2. Die gefühls- und marketingorientierte Sichtweise auf bibliothekarische
Arbeit gewinnt weiter an Fahrt. Was sich hier erneut zeigt, ist die
inhaltsleere Glückseeligkeitssucht des wahllos auf jeden Hype
aufspringenden Bibliothekszirkusses. Die Überbetonung der Bibliothek als
Treffpunkt und die damit verbundene Notwendigkeit Hypes nutzen zu müssen um
sichtbar zu sein, ist dabei nur ein Aspekt. Mir ist aber offensichtlich der
Teil der Fachdiskussion entgangen, der die zentrale Aufgabe der Vermittlung
von Informationen als redundant erklärt hat. Die Annahme freie Zugänge zu
Informationen würden ausreichen um Offenheit zu garantieren ist dabei
ebenso überheblich und bildungsbürgerlich, wie es einst gute Literatur
definierende BibliothekarInnen waren. Man kann Verantwortung, Kritik und
Spaß gleichzeitig vermitteln und man darf gernen über den Hype hinaus
Fachliteratur nutzen.

Festzuhalten bleibt: Nordenham hat es geschafft eine Diskussion zu vielen
Punkten auszulösen, die angesichts der Form und des Inhalts der (Facebook-)
Kommentare aus der Bibliothekswelt mehr über uns selbst aussagt, als über
das Spiel. Aber es gab eine Diskussion.
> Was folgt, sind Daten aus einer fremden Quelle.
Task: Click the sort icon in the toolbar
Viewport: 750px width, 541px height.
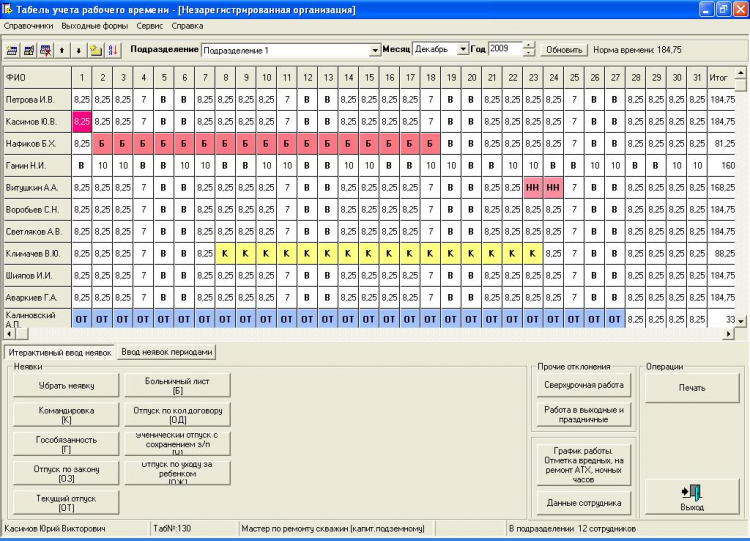Action: pyautogui.click(x=111, y=49)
Ich werbe dafür sich ehrlich zu
fragen, welche andere Bibliothek überhaupt eine Diskussion angestrengt hat.
Auch die am Pokémon-Hype orientierte Handlungsempfehlung der Fachstelle aus
NRW hat erst auf Nachfrage Links zu Datenschutz etc. betreffenden Seiten in
ihren Artikel eingefügt. Es war also offensichtlich nicht mal Teil einer
möglichen Handlungsstrategie.

Zum Abschluß noch die Frage: wie kommt man darauf die Erklärung einer
Pokémon freien Zone als Ausschluß ganzer Zielgruppen zu werten? Die armen
MusikerInnen, die beim Verbot von Handys in ihren Veranstaltungen quasi
niemanden mehr erreicht. Ich empfehle da ein bisschen mehr Lockerheit.

Es ist nicht in Ordnung, als Bilbiothek unkritisch gesellschaftliche
Entwicklungen zu begleiten. Wir können Standpunkte einnehmen und
Diskussionsflächen bieten, also ein demokratischer Ort sein. Das macht uns
durchaus angreifbar. Ist das ein Problem?